TASK TO CARRY OUT
In the listing below, locate the line that contains "от многоликости к" and the line that contains "[ornoir.co Zelda Panty | Maroon] (269, 1186)". Restate word for word those two lines and every line between them, and nothing else.

RECORDS PROVIDED
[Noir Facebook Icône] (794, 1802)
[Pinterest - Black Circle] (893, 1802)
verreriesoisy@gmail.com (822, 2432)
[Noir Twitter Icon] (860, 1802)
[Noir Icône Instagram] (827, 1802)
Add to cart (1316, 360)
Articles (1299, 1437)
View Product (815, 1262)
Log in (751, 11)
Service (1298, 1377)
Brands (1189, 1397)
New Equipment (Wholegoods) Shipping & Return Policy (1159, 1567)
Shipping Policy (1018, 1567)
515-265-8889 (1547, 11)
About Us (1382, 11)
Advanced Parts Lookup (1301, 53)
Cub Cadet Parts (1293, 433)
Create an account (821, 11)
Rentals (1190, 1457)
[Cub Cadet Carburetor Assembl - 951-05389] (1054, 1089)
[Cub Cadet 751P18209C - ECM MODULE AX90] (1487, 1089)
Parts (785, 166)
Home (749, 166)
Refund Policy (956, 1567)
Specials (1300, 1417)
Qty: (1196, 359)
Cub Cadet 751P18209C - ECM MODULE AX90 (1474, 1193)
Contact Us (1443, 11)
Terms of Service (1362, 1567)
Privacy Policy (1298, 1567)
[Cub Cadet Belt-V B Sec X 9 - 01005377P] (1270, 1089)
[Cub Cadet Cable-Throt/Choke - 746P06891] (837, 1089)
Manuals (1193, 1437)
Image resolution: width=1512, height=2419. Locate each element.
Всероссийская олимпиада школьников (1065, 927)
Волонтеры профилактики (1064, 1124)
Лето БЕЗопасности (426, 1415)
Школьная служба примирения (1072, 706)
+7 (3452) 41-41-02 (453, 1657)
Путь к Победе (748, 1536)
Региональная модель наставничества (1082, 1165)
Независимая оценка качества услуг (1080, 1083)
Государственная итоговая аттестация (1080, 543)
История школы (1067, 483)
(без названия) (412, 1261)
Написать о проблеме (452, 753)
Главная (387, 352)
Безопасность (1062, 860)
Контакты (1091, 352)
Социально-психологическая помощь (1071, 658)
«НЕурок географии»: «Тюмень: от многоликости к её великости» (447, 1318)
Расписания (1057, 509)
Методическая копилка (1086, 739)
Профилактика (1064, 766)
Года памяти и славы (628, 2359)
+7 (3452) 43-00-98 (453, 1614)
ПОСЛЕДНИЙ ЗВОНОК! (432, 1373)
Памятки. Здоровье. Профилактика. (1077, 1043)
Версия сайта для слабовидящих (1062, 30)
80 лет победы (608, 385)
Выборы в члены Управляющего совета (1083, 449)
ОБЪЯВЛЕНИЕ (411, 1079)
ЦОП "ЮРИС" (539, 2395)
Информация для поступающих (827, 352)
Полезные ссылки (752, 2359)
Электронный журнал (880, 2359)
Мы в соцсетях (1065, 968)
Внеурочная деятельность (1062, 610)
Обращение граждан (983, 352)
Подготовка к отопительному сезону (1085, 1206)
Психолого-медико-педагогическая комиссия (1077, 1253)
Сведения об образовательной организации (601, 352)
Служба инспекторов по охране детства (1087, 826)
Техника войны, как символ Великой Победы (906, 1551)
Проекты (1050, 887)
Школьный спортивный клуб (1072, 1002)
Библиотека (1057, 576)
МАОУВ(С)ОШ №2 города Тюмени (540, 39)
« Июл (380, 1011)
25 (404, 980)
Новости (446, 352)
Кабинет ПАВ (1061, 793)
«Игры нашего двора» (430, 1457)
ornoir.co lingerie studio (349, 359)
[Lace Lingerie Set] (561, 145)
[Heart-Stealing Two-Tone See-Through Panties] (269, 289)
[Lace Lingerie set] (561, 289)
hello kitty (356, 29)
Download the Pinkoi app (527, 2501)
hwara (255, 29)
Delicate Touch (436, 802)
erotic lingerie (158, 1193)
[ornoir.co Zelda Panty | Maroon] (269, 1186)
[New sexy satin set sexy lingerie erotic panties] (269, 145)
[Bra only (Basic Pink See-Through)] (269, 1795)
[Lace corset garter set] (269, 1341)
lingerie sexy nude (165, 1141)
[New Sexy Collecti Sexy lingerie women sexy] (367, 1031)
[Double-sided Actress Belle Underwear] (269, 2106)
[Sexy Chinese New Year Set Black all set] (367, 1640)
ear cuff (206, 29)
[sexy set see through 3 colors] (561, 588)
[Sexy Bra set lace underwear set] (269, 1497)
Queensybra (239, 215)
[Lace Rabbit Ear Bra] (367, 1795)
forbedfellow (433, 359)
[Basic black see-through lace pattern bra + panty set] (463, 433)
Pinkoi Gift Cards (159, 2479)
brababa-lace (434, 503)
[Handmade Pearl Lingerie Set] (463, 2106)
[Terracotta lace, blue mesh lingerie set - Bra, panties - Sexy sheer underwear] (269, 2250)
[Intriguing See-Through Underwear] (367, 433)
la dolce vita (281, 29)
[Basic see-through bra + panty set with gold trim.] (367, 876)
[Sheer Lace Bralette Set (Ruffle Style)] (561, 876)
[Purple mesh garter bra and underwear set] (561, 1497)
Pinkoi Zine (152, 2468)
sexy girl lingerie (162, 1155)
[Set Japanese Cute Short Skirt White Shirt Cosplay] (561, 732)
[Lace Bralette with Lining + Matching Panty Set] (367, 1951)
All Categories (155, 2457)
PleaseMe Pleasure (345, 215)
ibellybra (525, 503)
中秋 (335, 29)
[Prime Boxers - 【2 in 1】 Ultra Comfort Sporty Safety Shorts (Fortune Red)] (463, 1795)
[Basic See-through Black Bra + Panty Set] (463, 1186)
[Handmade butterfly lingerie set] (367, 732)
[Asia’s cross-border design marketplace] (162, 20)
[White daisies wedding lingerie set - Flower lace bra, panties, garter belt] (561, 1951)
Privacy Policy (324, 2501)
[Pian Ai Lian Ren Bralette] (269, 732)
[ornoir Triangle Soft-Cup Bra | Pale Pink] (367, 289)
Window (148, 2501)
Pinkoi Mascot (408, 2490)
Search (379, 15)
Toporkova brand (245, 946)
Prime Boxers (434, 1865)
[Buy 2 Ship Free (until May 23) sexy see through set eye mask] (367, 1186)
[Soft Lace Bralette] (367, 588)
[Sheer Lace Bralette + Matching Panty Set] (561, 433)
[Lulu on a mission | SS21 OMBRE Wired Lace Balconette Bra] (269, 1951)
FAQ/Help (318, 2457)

RESULT OF THIS TASK
«НЕурок географии»: «Тюмень: от многоликости к её великости» (447, 1318)
Расписания (1057, 509)
Методическая копилка (1086, 739)
Профилактика (1064, 766)
Года памяти и славы (628, 2359)
+7 (3452) 43-00-98 (453, 1614)
ПОСЛЕДНИЙ ЗВОНОК! (432, 1373)
Памятки. Здоровье. Профилактика. (1077, 1043)
Версия сайта для слабовидящих (1062, 30)
80 лет победы (608, 385)
Выборы в члены Управляющего совета (1083, 449)
ОБЪЯВЛЕНИЕ (411, 1079)
ЦОП "ЮРИС" (539, 2395)
Информация для поступающих (827, 352)
Полезные ссылки (752, 2359)
Электронный журнал (880, 2359)
Мы в соцсетях (1065, 968)
Внеурочная деятельность (1062, 610)
Обращение граждан (983, 352)
Подготовка к отопительному сезону (1085, 1206)
Психолого-медико-педагогическая комиссия (1077, 1253)
Сведения об образовательной организации (601, 352)
Служба инспекторов по охране детства (1087, 826)
Техника войны, как символ Великой Победы (906, 1551)
Проекты (1050, 887)
Школьный спортивный клуб (1072, 1002)
Библиотека (1057, 576)
МАОУВ(С)ОШ №2 города Тюмени (540, 39)
« Июл (380, 1011)
25 (404, 980)
Новости (446, 352)
Кабинет ПАВ (1061, 793)
«Игры нашего двора» (430, 1457)
ornoir.co lingerie studio (349, 359)
[Lace Lingerie Set] (561, 145)
[Heart-Stealing Two-Tone See-Through Panties] (269, 289)
[Lace Lingerie set] (561, 289)
hello kitty (356, 29)
Download the Pinkoi app (527, 2501)
hwara (255, 29)
Delicate Touch (436, 802)
erotic lingerie (158, 1193)
[ornoir.co Zelda Panty | Maroon] (269, 1186)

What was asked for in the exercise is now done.